Speed & Scale
EmcienPatterns is designed to deliver enterprise-grade speed — 1,000 predictions per second on a single core — and can be scaled horizontally to surpass the speed of streaming data. This performance is achieved by a unique and innovative combination of 3 strategic components:
- A knowledge graph, which compresses data and decreases traversal time
- A patented algorithm, which automates noise reduction and feature selection, and generates an optimal model
- Vertical and horizontal scaling, which ensures speed for high volume data
Each component builds upon the advantages of the others’ so that the benefits of the combined set are far greater than the sum of the individual parts. These components are detailed further below.
A Knowledge Graph Compresses Data and Decreases Data Traversal Time
Emcien’s knowledge graph delivers both data compression and decreased data traversal time, significantly boosting data analysis speeds.
Note: Like Google and Facebook, Emcien employs a smart data structure known as a graph data model or “knowledge graph.” If you’re not familiar with graph analytics, it may be helpful to learn more about it, including how it differs from graph databases.
Graphs Compress Data
On a graph, data values are represented by nodes, relationships between values are represented as edges, and the number of times a relationship occurs is represented with a weight.
For example, a customer transaction where the customer Joe bought a green product for $100 would be represented on a graph with three nodes and 3 edges, and all weights set at “1.”
An example of a graph with 3 nodes, 3 edges, and weights at “1”
As thousands of additional transactions are analyzed and added to the graph, only the new and unique data values – not the repeat values – are added as nodes, expanding the size of the graph as little as possible.
New instances of a connection between two existing data values are represented with increases in the weight of edges, which does not expand the size of the graph at all.
A new customer transaction in which Beth purchases a green product for $100 only expands the graph by one new node – Beth – because the repeat data values green product and $100 are already represented. And, the transaction only adds one new edge between $100 and green, as shown below:
The new transaction expands the graph by only 1 node (from 3 nodes to 4 nodes)
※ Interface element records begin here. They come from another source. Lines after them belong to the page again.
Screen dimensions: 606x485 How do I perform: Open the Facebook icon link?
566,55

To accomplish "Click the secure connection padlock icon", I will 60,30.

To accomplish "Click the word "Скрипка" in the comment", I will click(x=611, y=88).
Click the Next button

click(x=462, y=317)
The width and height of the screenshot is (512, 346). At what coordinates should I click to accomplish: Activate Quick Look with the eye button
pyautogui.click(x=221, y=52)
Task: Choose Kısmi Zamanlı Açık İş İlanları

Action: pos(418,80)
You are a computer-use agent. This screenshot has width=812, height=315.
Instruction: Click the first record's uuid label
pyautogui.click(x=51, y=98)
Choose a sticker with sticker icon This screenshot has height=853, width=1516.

In this way, a knowledge graph compresses data to just the unique data values. Other representations of the same two transactions are less compact. This is because they represent every single instance of a data value – including repeat instances – which adds redundant data unnecessarily, as shown in the below:
A traditional representation includes redundant data unnecessarily
Because graphs represent only unique data elements, the size of data requiring analysis is reduced:
The difference in data size increases with a graph vs. a traditional representation
For example, a national retailer with 2,000 stores and 25,000 product SKUs in each store may have over 25 terabytes of sales data in table form. That sales data can be represented on a graph with 500,000 nodes, and just 5 gigabytes of data.
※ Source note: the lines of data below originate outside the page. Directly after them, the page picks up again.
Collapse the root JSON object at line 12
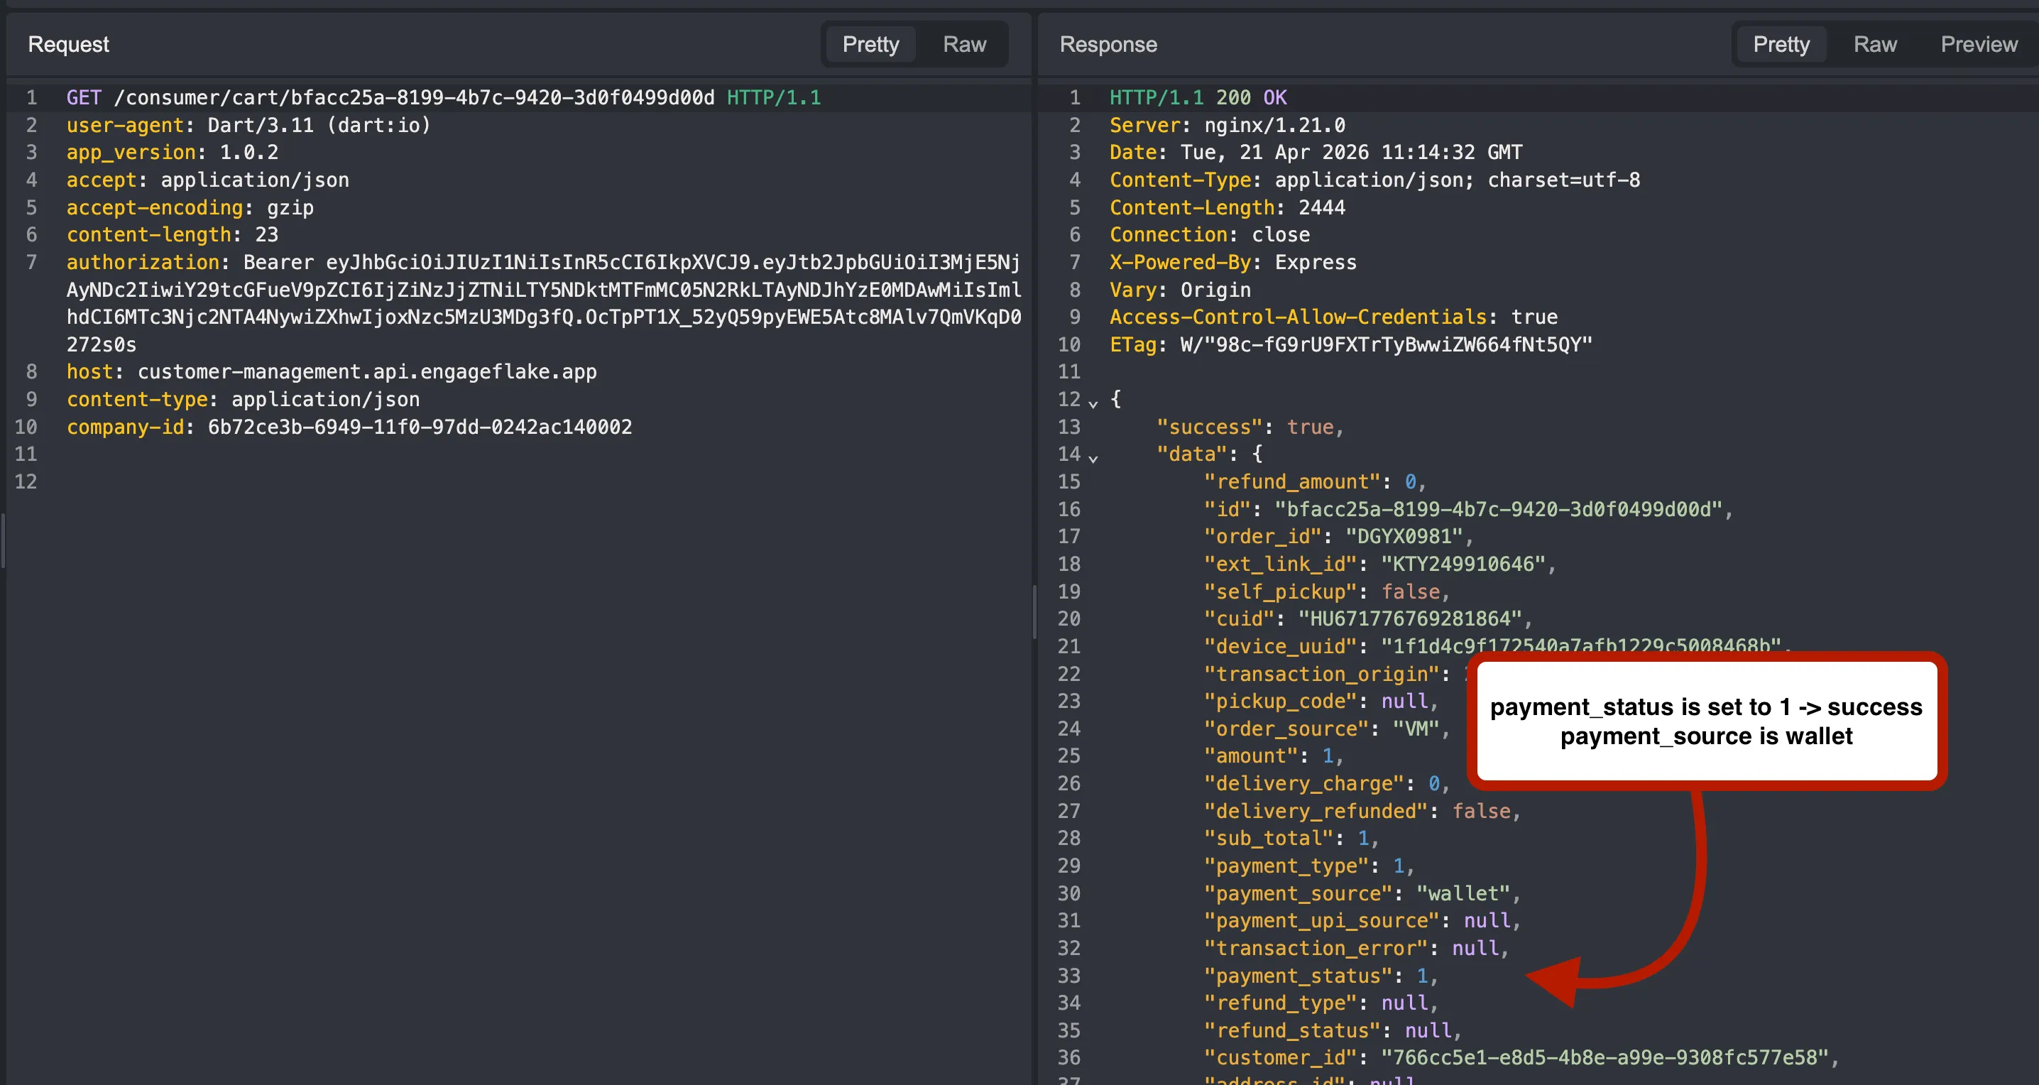2039x1085 pixels. [1093, 402]
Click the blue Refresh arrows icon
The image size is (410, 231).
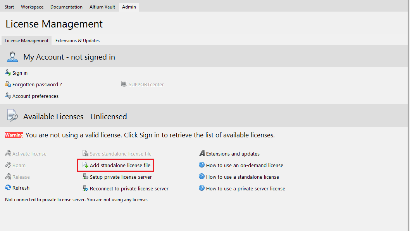click(8, 188)
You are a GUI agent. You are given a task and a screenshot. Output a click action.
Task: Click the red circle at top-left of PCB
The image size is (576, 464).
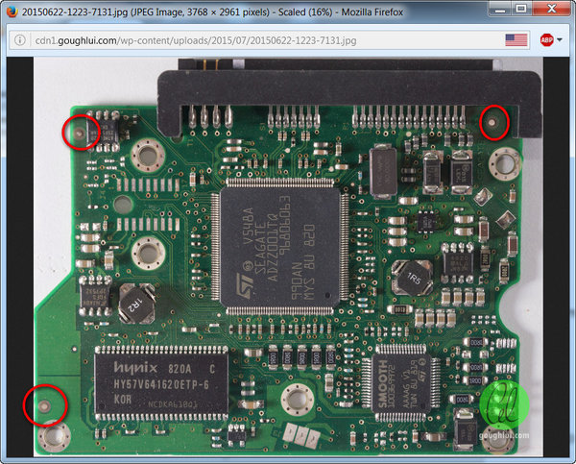coord(81,132)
Ultimately, this accelerates the data analysis process considerable. This is because finding all the relevant connections in 5GB of data is much faster than finding those same connections in 25TB of data.
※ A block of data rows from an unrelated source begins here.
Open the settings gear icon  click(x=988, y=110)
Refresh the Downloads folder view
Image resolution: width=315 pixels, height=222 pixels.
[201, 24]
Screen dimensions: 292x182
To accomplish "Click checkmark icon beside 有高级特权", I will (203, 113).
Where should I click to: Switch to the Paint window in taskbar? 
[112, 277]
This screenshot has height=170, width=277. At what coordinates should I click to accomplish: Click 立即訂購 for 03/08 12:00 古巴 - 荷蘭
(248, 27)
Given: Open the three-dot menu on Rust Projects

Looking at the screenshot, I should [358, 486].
Graphs Decrease Data Traversal Time
Because knowledge graphs are very compact, they have the unique ability to bring related data values into close proximity with one another, making it easy to identify patterns quickly. This is how Google serves up search engine results to users so quickly in response to their searches.
Related data values may be located very far apart in a traditional representation of a large data set. For example, the first and the last sales transaction on a table with tens of thousands of rows may be connected to one another in some way, but there’s so much data to traverse between them that discovering this pattern is a very time-consuming process.
Related transactions can be very far apart on a traditional representation
Graphs index the data based on their relatedness. This means related transactions are directly connected, eliminating data traversal, and resulting in near-instantaneous information retrieval.
Related transactions are directly connected on a graph representation
A Patented Algorithm Automates Noise Reduction and Feature Selection and Generates an Optimal Model
Emcien’s patented pattern extraction algorithm applies innovative mathematics to the compact knowledge graph to automate noise reduction and feature selection, and to generate an optimal model, quickening analysis and prediction.
The Algorithm Automates Noise Reduction and Feature Selection
Traditionally, zeroing in on only the most important, relevant connections in your data is hard. Data expertise, software knowledge, and time are required to produce results that are imperfect.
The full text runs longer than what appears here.